Le mode constructif et le parti pris esthétique de l'édifice permettent de dater son remaniement dans la première moitié du 19e siècle, d'autant que ses nouveaux propriétaires commencent à démanteler la propriété en 1835, le grand bâtiment abritant le vauxhall étant vendu en 1844 à l'architecte Lias qui le convertit en hôtel sous la désignation hôtel de Paris. Il compte alors six travées et fonctionne certainement avec le café de Paris, situé en face, de l'autre côté de l'allée des Coustous. Tous deux figurent sur le plan de la ville publié par Pambrun en 1856, l'hôtel au n° 92 et le café au n° 102. Son successeur, Noguès, agrandit l'édifice en achetant deux immeubles de la rue voisine, c'est sans doute alors qu'il est augmenté de cinq travées. L'hôtel apparaît en tant que Grand Hôtel de Paris dans les listes des étrangers à la fin des années 1840, puis il est mentionné dans le guide de Frédéric Soutras en 1858. Il figure également sur la cartographie touristique de Pambrun en 1856.

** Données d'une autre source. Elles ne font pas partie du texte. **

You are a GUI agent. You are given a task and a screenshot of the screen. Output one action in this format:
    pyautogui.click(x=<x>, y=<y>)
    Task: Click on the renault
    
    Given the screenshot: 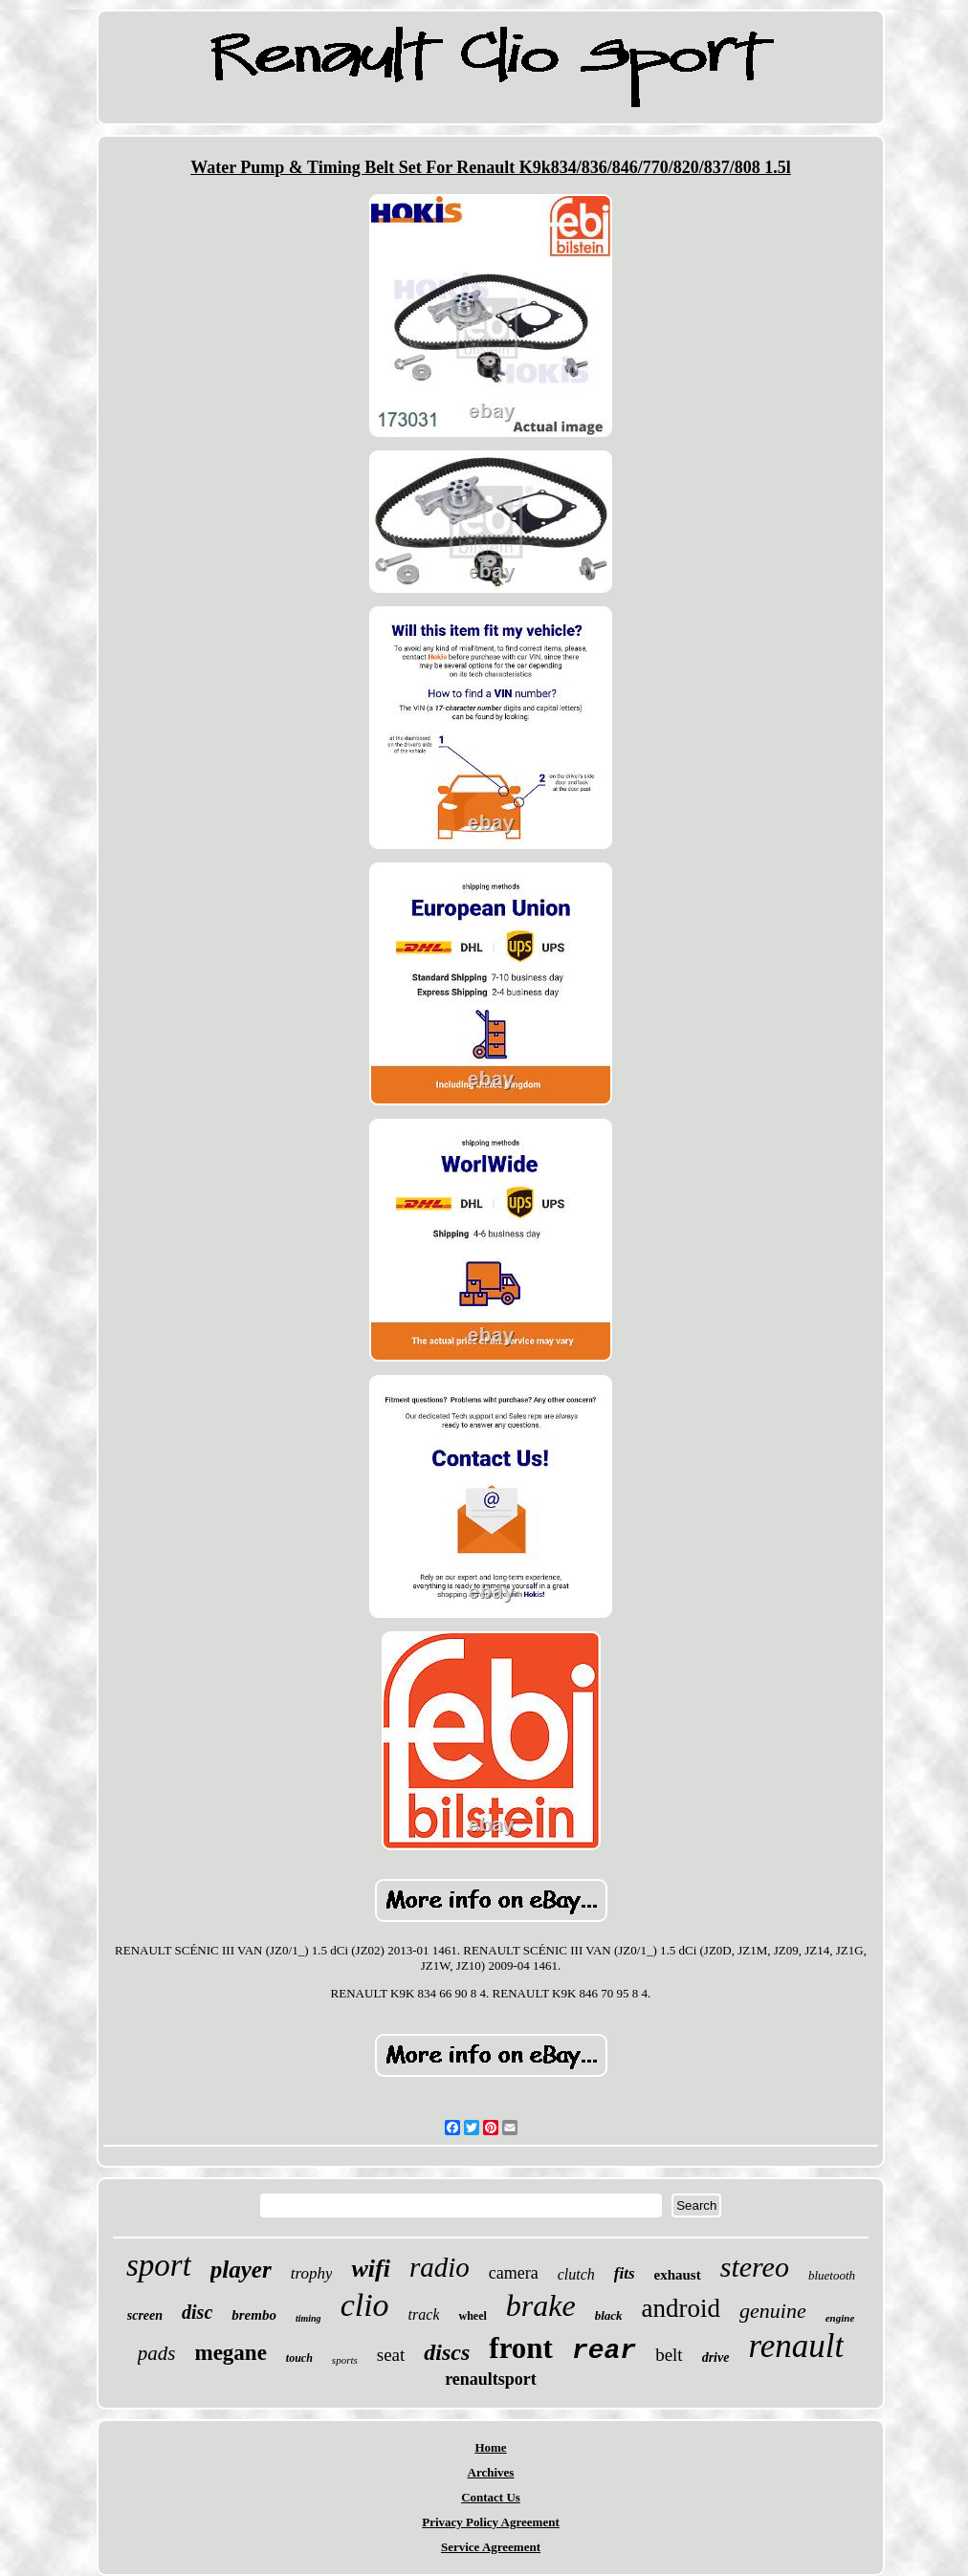 What is the action you would take?
    pyautogui.click(x=796, y=2346)
    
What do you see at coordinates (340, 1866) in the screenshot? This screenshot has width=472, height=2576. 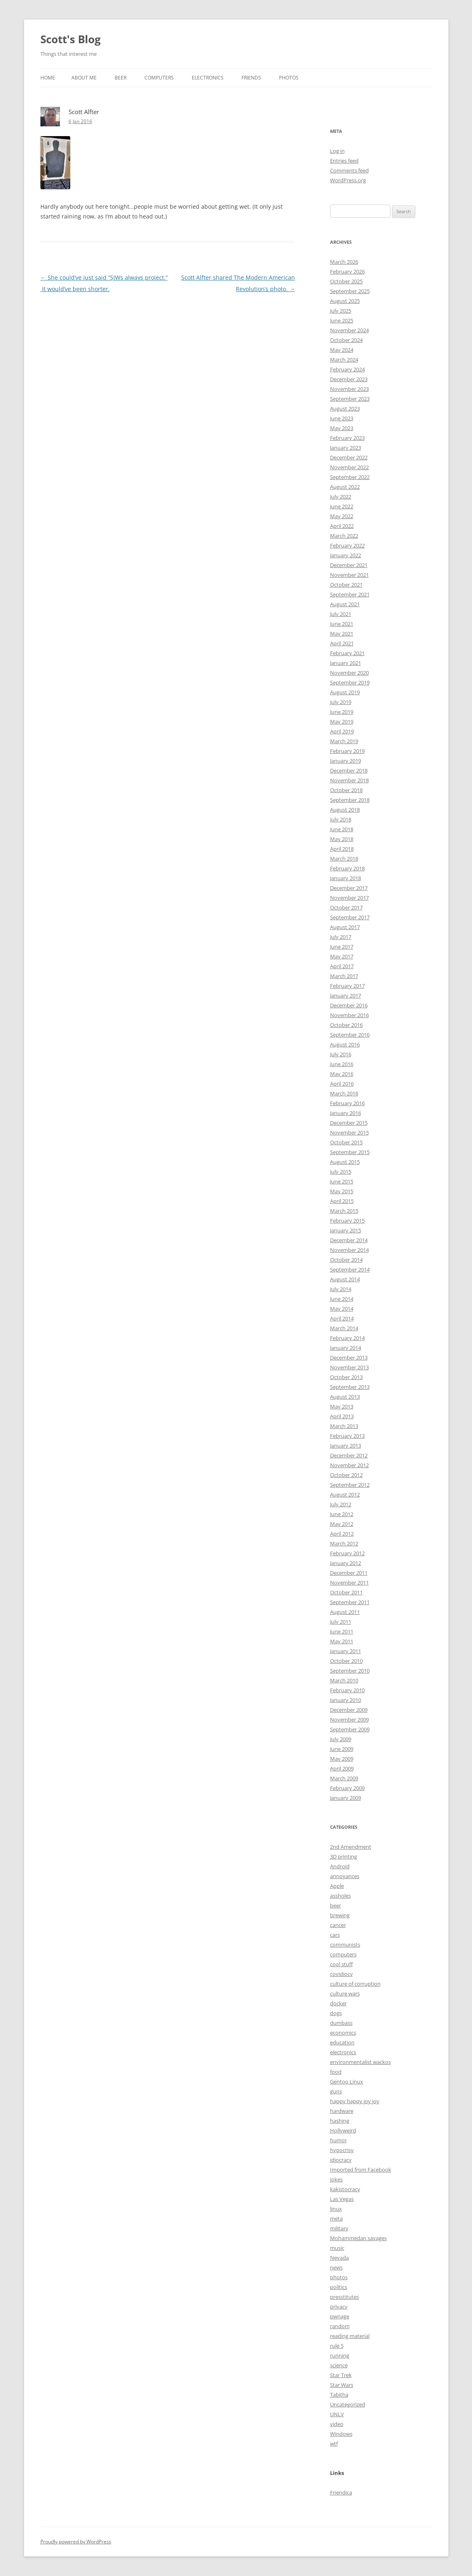 I see `Android` at bounding box center [340, 1866].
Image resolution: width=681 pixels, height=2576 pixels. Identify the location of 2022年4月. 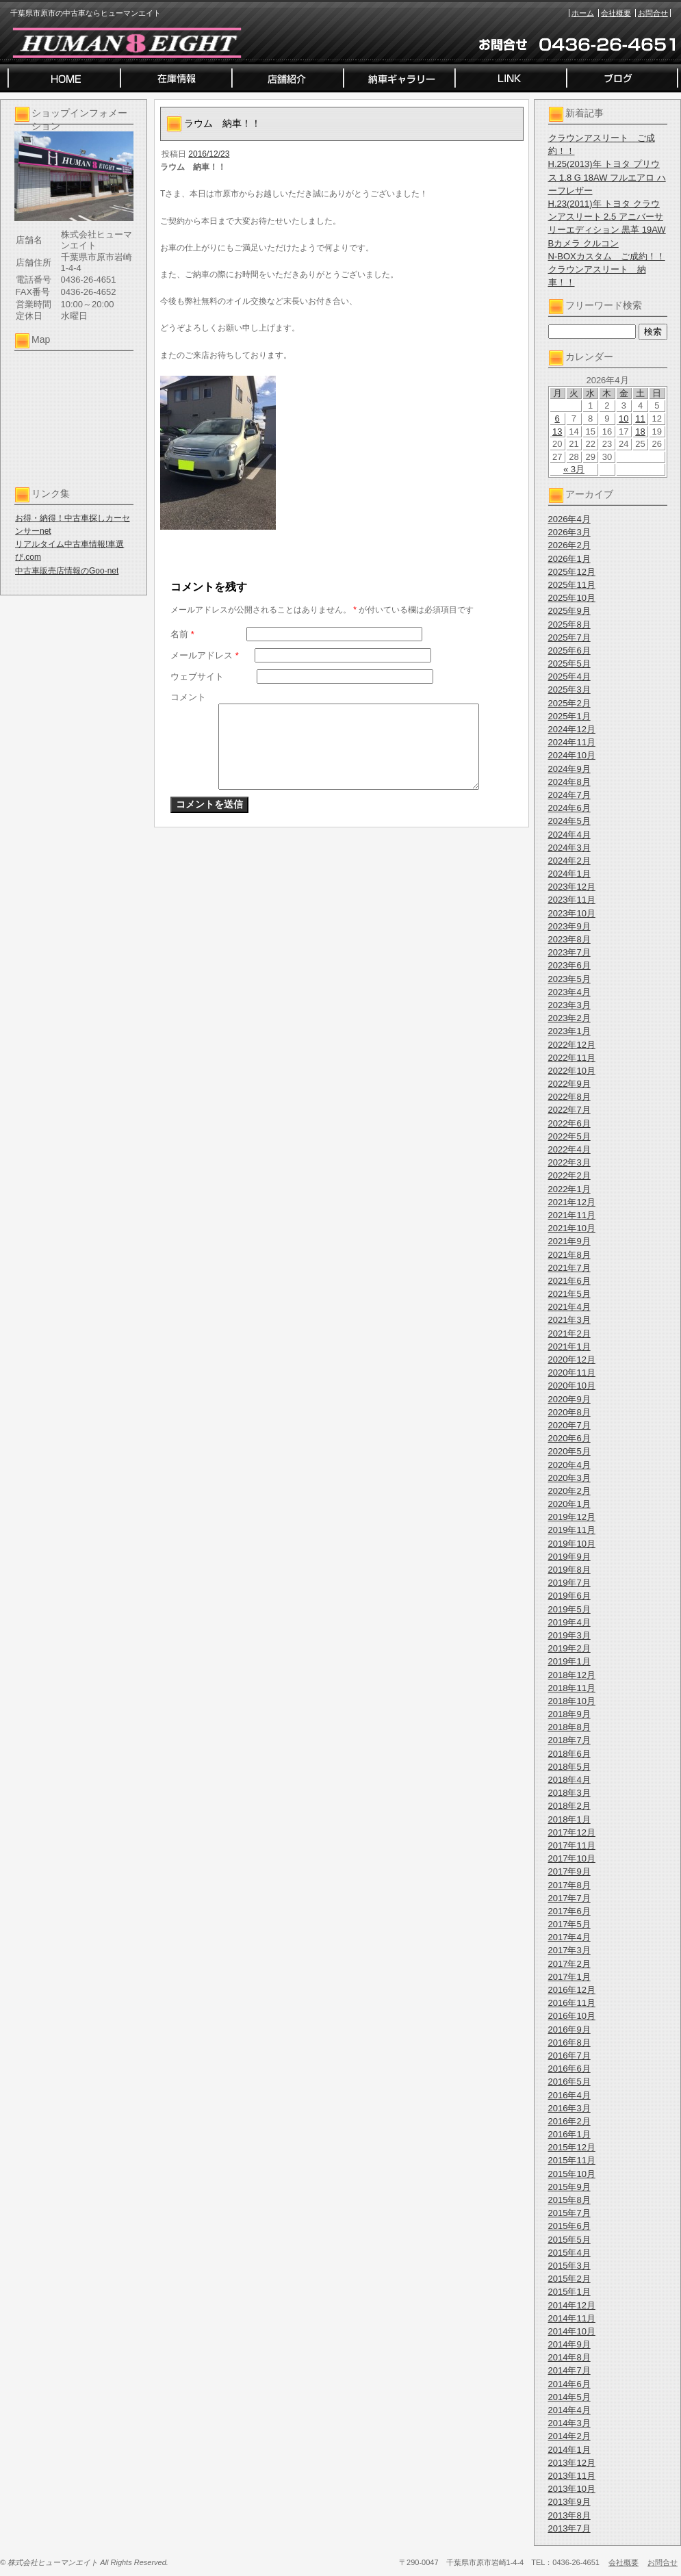
(569, 1149).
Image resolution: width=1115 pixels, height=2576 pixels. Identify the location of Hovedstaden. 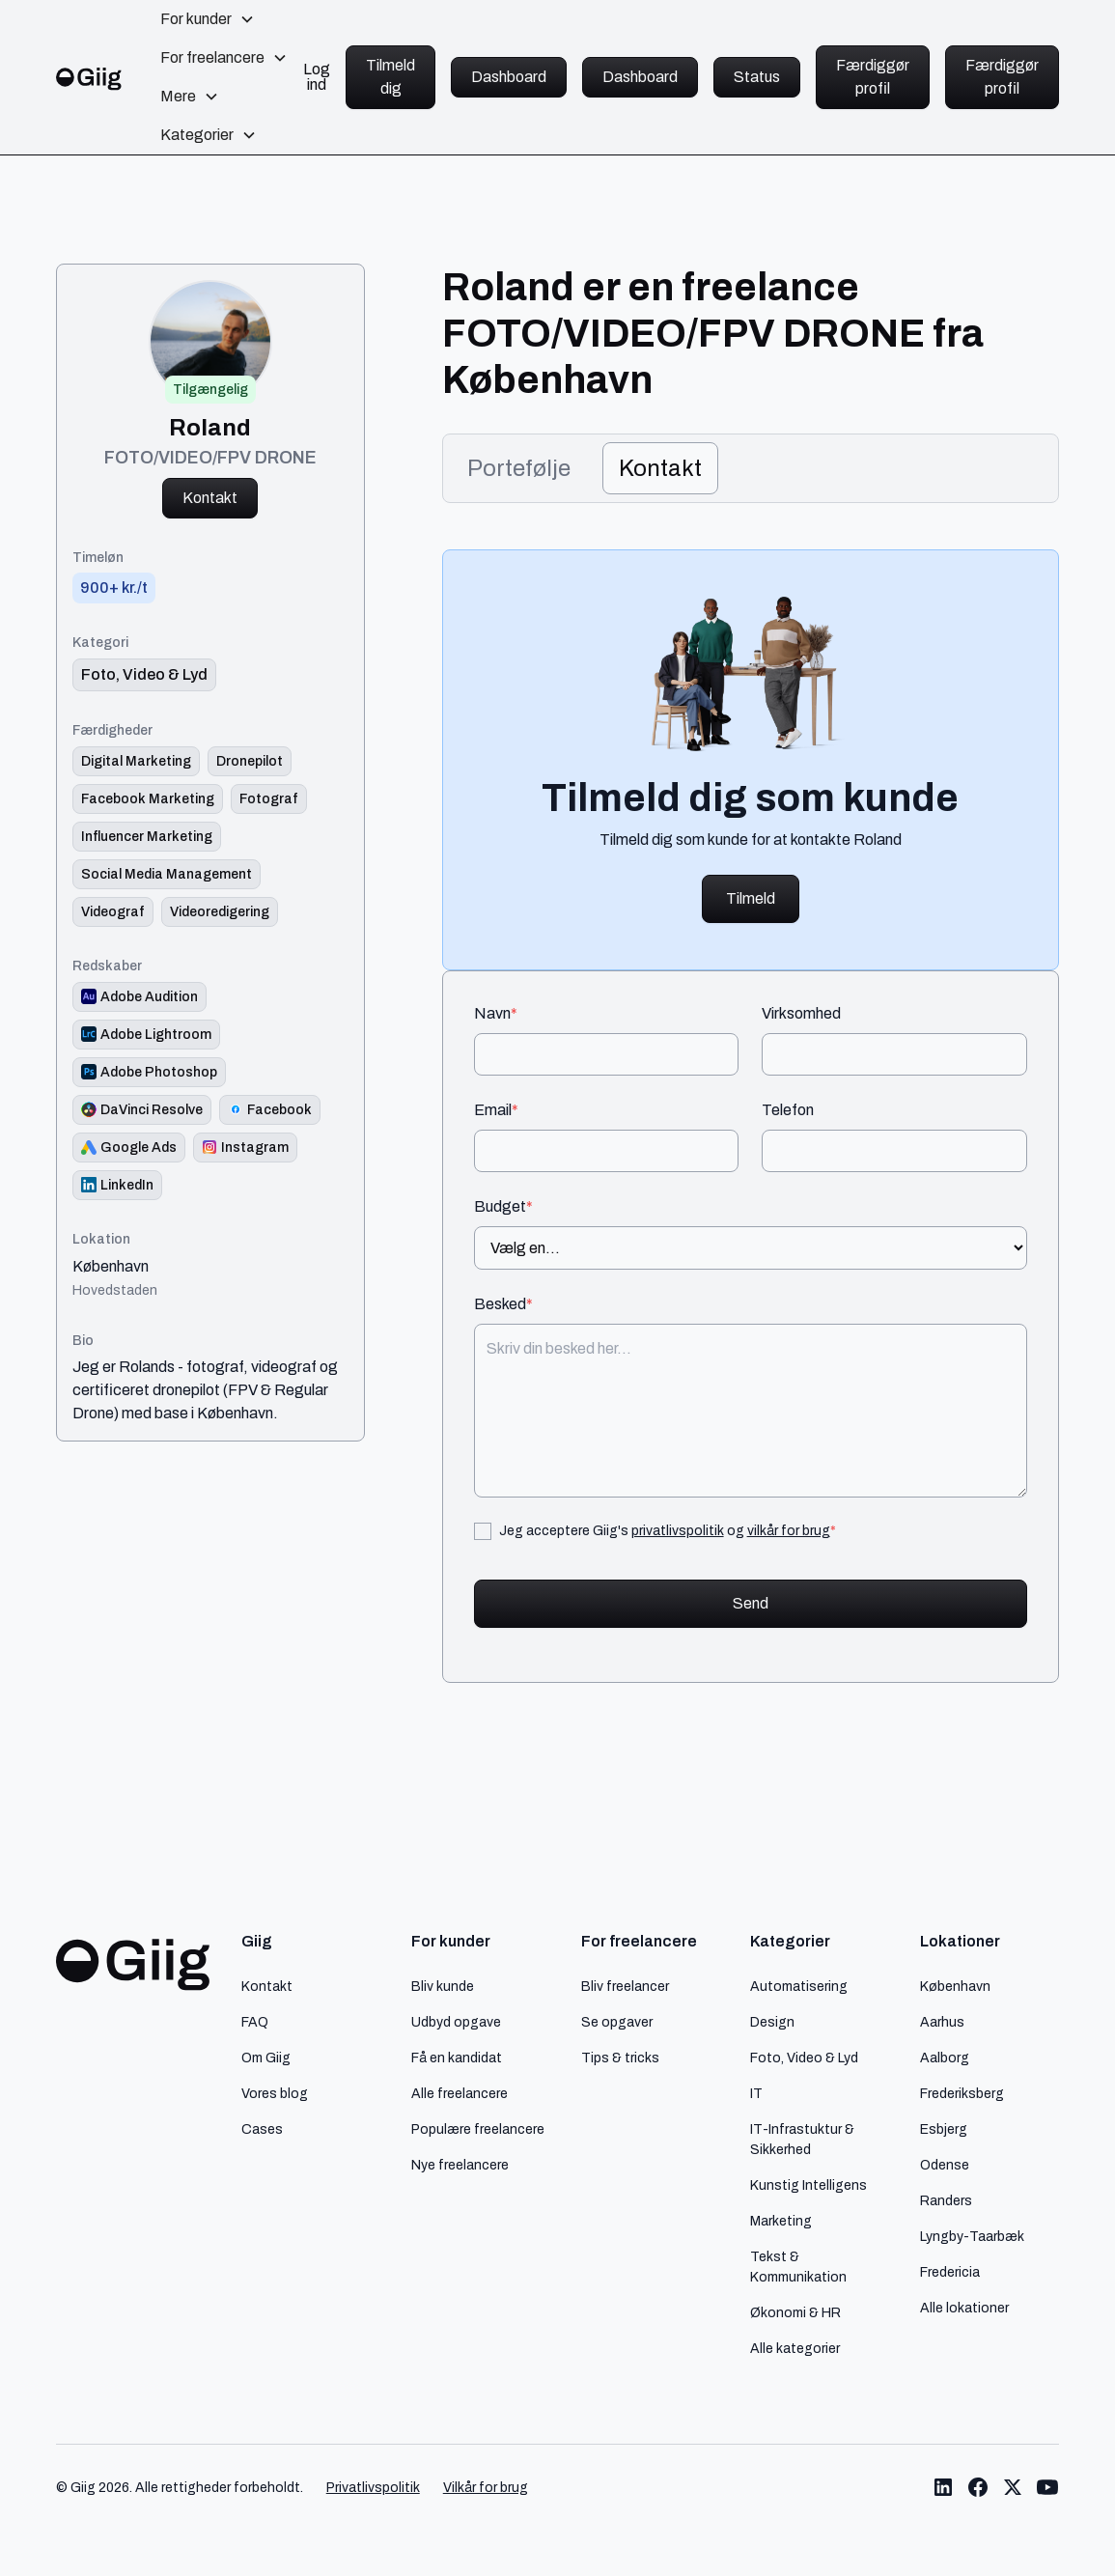
(114, 1290).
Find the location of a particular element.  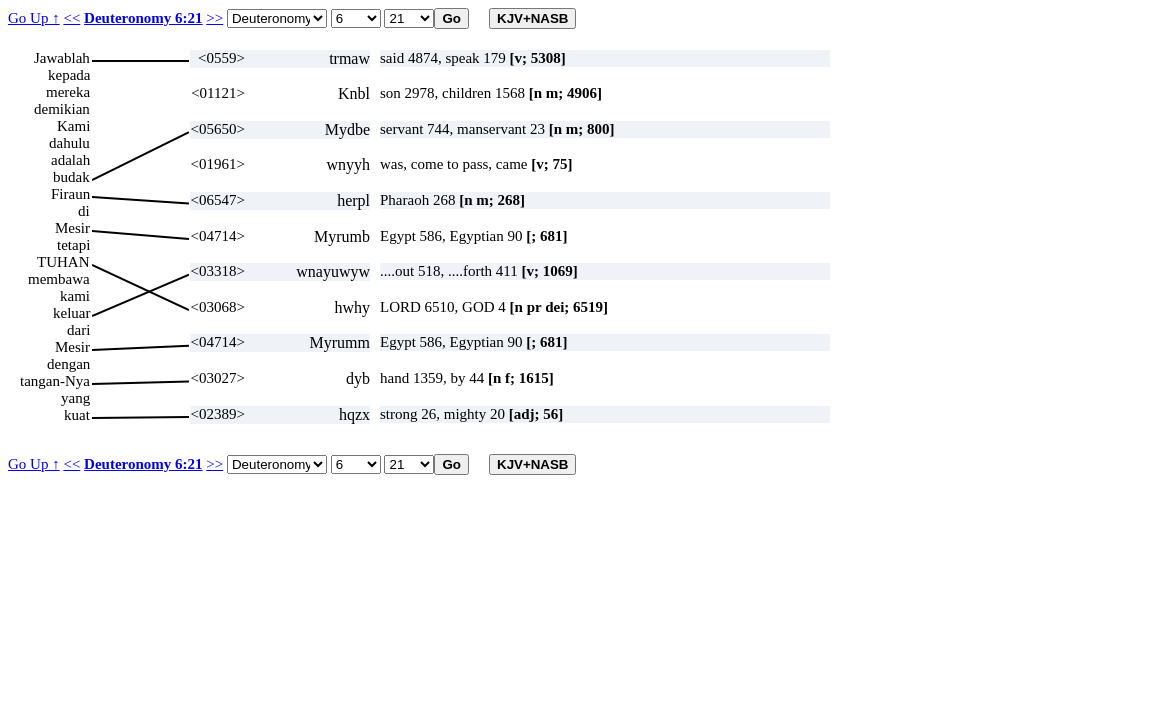

dengan is located at coordinates (68, 364).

Avec le Frascati et le Grand Hôtel de France, le Grand Hôtel de Paris compte alors parmi les plus fastueux établissements hôteliers bagnérais réunis autour de la promenade des Coustous. En 1894, il appartient encore au dénommé B. Noguès dont le nom orne la façade principale aux côtés de celui de l'hôtel et qui édite un papier à en-tête aux armoires de la ville de Paris. Les documents publicitaires vantent alors sa « magnifique vue sur les Pyrénées », sa proximité de l'établissement thermal (pourtant plus éloigné par rapport à de nombreuses autres pensions), ses jardins « dans l'hôtel » et son service omnibus avec toutes les arrivées de train. La brochure touristique de 1903 indique que Noguès, le propriétaire est correspondant du Touring-Club et de l'Automobile-Club de France et souligne l'aménagement d'une chambre noire à disposition des résidents.
Il a été converti en immeuble à logements avec local commercial.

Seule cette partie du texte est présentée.